So should Immuneering (NASDAQ:IMRX) shareholders be worried about its cash burn? In this report, we will consider the company's annual negative free cash flow, henceforth referring to it as the 'cash burn'. The first step is to compare its cash burn with its cash reserves, to give us its 'cash runway'.
Check out our latest analysis for Immuneering
Does Immuneering Have A Long Cash Runway?
A cash runway is defined as the length of time it would take a company to run out of money if it kept spending at its current rate of cash burn. As at June 2024, Immuneering had cash of US$60m and no debt. In the last year, its cash burn was US$51m. That means it had a cash runway of around 14 months as of June 2024. While that cash runway isn't too concerning, sensible holders would be peering into the distance, and considering what happens if the company runs out of cash. The image below shows how its cash balance has been changing over the last few years.
How Is Immuneering's Cash Burn Changing Over Time?
Because Immuneering isn't currently generating revenue, we consider it an early-stage business. So while we can't look to sales to understand growth, we can look at how the cash burn is changing to understand how expenditure is trending over time. With the cash burn rate up 6.2% in the last year, it seems that the company is ratcheting up investment in the business over time. That's not necessarily a bad thing, but investors should be mindful of the fact that will shorten the cash runway. While the past is always worth studying, it is the future that matters most of all. For that reason, it makes a lot of sense to take a look at our analyst forecasts for the company.
How Easily Can Immuneering Raise Cash?
Since its cash burn is increasing (albeit only slightly), Immuneering shareholders should still be mindful of the possibility it will require more cash in the future. Companies can raise capital through either debt or equity. Many companies end up issuing new shares to fund future growth. We can compare a company's cash burn to its market capitalisation to get a sense for how many new shares a company would have to issue to fund one year's operations.
Immuneering's cash burn of US$51m is about 153% of its US$34m market capitalisation.

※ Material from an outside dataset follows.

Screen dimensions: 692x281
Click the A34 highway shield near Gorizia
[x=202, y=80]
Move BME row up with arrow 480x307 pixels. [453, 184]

Given just how high that expenditure is, relative to the company's market value, we think there's an elevated risk of funding distress, and we would be very nervous about holding the stock.
Is Immuneering's Cash Burn A Worry?
On this analysis of Immuneering's cash burn, we think its cash runway was reassuring, while its cash burn relative to its market cap has us a bit worried. After looking at that range of measures, we think shareholders should be extremely attentive to how the company is using its cash, as the cash burn makes us uncomfortable. Separately, we looked at different risks affecting the company and spotted 6 warning signs for Immuneering (of which 3 are significant!) you should know about.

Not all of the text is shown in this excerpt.